--- BEGIN Selected extract ---

This reminds me of Polish: Possessive pronouns are sometimes left out (unless they are emphasized). In German we often use the definite article instead of a possessive pronoun, even when we speak English... ("He is washing the hands")


----------



## ger4

bibax said:


> IMO all Slavic languages and Latin make the same distinction like Polish.
> 
> Czech:
> 
> (1) ... svůj vůz (automobil)
> (2) ... jeho vůz (automobil)
> 
> Latin (why did you choose the noun _'car'_? ):
> 
> (1) ... suum autocinetum / suam autoraedam
> (2) ... eius autocinetum / autoraedam
> 
> However in Mediaeval Latin the reflexive suus often replaces the non-reflexive eius:
> 
> Gero et suus filius Sigifridus ...........instead of correct: Gero et eius filius Sigifridus


Thank you bibax, finally I've learned what the old Romans called their cars   It's interesting to see how the use of the non-reflexive pronoun has given way to the reflexive version in Mediaeval Latin already...


----------



## apmoy70

Outsider said:


> Portuguese is halfway between the two situations. Classically, the reflexive and the possessive pronouns are identical: *seu/sua* (his/her/his own/her own). But in practice the ambiguity is often resolved by using a prepositional clause instead of the pronoun for the possessive:
> *dele/dela* = his/her (literally "of him", "of her")
> And (if we wish to make it perfectly clear), by adding an adjective to the reflexive:
> *seu próprio/sua própria* = his own/her own


Likewise in Modern Greek. 
We distinguish between the two by using the possessive pronoun *«δικός, -ή, -ό»* [ðiˈkos] (masc.), [ðiˈci] (fem.), [ðiˈko] (neut.) --> _own_, aphetic form of Byz. adj. *«ἰδικός, -κὴ, -κόν» idikós* (masc.), *idikḕ* (fem.), *idikón* (neut.) < Cl.Gr. adj. *«ἴδιος, -ίᾱ, -ιον» ídiŏs* (masc.), *ĭdíā* (fem.), *ídion* (neut.) --> _own, private, one's own_ (PIE *seu-, _reflexive pronoun_). Thus, your example in Greek is:
*«Αυτός επισκευάζει το αυτοκίνητό του»* [afˈtos episceˈvazi to aftoˈciniˌto tu] --> _he is repairing his car_ (ambiguous); the masc. strong possessive pronoun *« του»* [tu] is enclitic. 
Αlternative and more clear: *«Αυτός επισκευάζει το δικό του αυτοκίνητο»* [afˈtos episceˈvazi to ðiˈko tu aftoˈcinito] --> _he is repairing his own car_.


----------



## Rallino

Turkish, an extremely context-dependant language, can actually be the king of ambiguities in this case.
*
O, arabasını tamir ediyor.* is what we would say in daily life if the context is clear, and it can mean: _S/he is reparing his/her (someone else's) car._ or _S/he_ _is reparing his/her (own) car.

_If we need to specify that it was his/her own car, we can add *kendi* (own):
*O kendi arabasını tamir ediyor.* = _S/he is repairing his/her own car._

So far, it's like French, Portuguese or Greek.

--- END Selected extract ---
--- BEGIN Recorded information ---

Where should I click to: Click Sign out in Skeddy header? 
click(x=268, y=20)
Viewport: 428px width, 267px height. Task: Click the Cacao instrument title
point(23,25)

--- END Recorded information ---

Render this sentence from the forum thread on possessive pronouns in Spanish: "Turkish, an extremely context-dependant language, can actually be the king of ambiguities in this case." The lines above have no connection to the forum thread on possessive pronouns.

Response: El turco, una lengua extremadamente dependiente del contexto, puede ser en realidad el rey de las ambigüedades en este caso.